REPUBLIKA.CO.ID, JAKARTA -- Pimpinan Pusat Muhammadiyah optimistis Kepolisian Republik Indonesia dapat berkomunikasi lebih intensif dengan organisasi kemasyarakatan (ormas) Islam terutama terkait persoalan radikalisme dan terorisme.
Harapan itu disampaikan menyusul penunjukan Jenderal Pol Idham Azis sebagai Kepala Kepolisian Republik Indonesia (Kapolri), menggantikan mantan Kapolri Tito Karnavian.
"Kami berharap polisi dalam hal ini bisa menjadi lembaga yang dapat lebih berkomunikasi secara intens dan intensif dengan ormas-ormas Islam," kata Sekretaris Umum Pimpinan Pusat Muhammadiyah Abdul Mu'ti usai acara penyerahan dana CSR untuk pembangunan Masjid At-Tanwir di Pusat Dakwah Muhammadiyah Jakarta, Jumat (1/11).
Ia mengatakan, paradigma polisi dalam radikalisme dan terorisme perlu dievaluasi. Pasalnya pemberantasan terorisme dan radikalisme yang mereka lakukan terkesan seakan-akan sedang berperang melawan umat Islam. "Padahal sebenarnya persoalan radikalisme dan terorisme ada pada berbagai kelompok masyarakat."
Terorisme dan radikalisme, menurutnya, tidak hanya menyembunyikan diri pada kelompok agama saja tetapi juga pada kelompok politikus dan berbagai elemen masyarakat lainnya.
Oleh karena itu, ia berharap Kapolri Jenderal Pol Idham Azis dapat melaksanakan tugas dengan sebaik-baiknya.

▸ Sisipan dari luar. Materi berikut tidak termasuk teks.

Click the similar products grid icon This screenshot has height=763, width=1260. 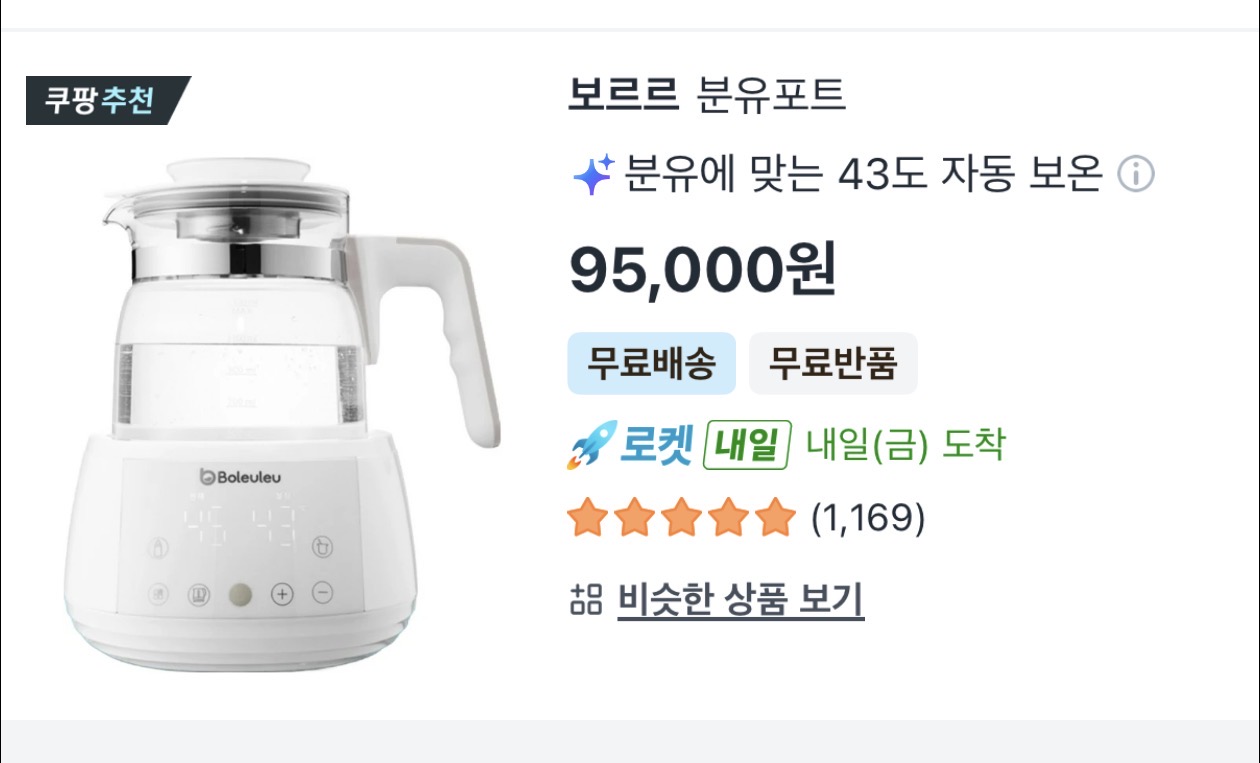(x=586, y=600)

Muhammadiyah juga berharap polisi dapat menjadi lembaga yang menjamin rasa aman bagi masyarakat dengan memberi perlindungan secara keseluruhan.
"Maknanya polisi harus mengubah citra sebagai aparatur yang lebih ramah kepada masyarakat dan bisa memberi perlindungan sebaik-baiknya kepada masyarakat," katanya.
Ia juga berharap agar kepolisian juga dapat menuntaskan berbagai macam persoalan yang selama ini belum dapat diselesaikan. "Termasuk yang sangat dituntut oleh masyarakat itu misalnya pelanggaran HAM berat. Kemudian juga kasus Novel dan persoalan-persoalan lainnya," katanya, merujuk pada kasus penyerangan terhadap penyidik KPK Novel Baswedan.